Talented cricketer Mitchell Marsh, younger son of former Australian cricketer Geoff Marsh, has decided to skip the Indian Premier League (and of course big dollasrs) this season as he aims to represent Australia in the longer forms of the game.

Marsh, who has been highlighted for some time now in the Australian cricketing circles as a player of ‘the future’, might have attracted a big money offer at the upcoming IPL Auction on Feb ‘14.

But, he is instead admant to singh up with a county team so as toimprove his first class game, and hopefully, get selected in the Australian squad for the 2015 World Cup and Ashes series in England.

Marsh, who otherwise could have picked up big cash in the IPL this season, is also expected to snub the rich developing Twenty20 leagues in the West Indies and Bangladesh.

While he has not received any offer from English counties, Geoff Marsh- his father -confirmed that his youngest son, having recovered from hamstring injury, wants to play as much four-day cricket as he can in the next 18 months.

“Mitch wants to play Test cricket and he has decided his best chances will be to play a lot more first-class matches than the short forms,” Geoff stated.

“He’s had a pretty good Shield season so far and will now look for a county deal to play in England.

“He could earn the big bucks and it’s a great opportunity and there’s heaps of fun and success on offer if he got into the IPL again.

“But it’s going to be important that he plays really good first-class cricket and has a good Shield season with Western Australia next summer to press for Test selection.”

Marsh so far has an average season is Shield cricket scoring 307 runs in five first-class Shield games.
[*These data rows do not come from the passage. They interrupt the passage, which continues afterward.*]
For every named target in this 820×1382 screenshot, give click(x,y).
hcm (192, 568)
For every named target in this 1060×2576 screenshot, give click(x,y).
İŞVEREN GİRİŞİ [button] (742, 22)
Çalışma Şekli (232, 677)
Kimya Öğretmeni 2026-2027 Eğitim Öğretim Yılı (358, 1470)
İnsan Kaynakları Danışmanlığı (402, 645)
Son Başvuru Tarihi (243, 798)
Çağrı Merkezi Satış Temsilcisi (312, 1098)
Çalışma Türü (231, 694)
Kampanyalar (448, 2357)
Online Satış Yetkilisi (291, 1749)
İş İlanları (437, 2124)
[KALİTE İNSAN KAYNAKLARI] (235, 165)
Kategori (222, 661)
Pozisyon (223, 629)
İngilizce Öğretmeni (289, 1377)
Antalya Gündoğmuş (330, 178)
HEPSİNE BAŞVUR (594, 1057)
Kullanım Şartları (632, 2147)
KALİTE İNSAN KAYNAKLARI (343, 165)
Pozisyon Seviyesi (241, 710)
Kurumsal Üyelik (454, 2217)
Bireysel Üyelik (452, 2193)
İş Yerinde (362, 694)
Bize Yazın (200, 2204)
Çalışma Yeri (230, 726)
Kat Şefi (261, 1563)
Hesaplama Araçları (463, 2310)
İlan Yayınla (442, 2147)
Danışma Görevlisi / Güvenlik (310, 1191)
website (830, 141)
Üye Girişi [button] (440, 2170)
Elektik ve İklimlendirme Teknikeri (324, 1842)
Even on bowling front with 45 first-class wickets at an average of 27 under his belt in 32 matches he is yet to set world on fire.

Playing for the Perth Scorchers this season in the Big Bash League, Marsh has scored 160 runs at an average of 32 and a strike-rate of 112.

But, he has disappointing returns with the ball claiming only four Big Bash wickets from 16 overs at a hefty average of 39 and an economy rate of almost 10 runs an over.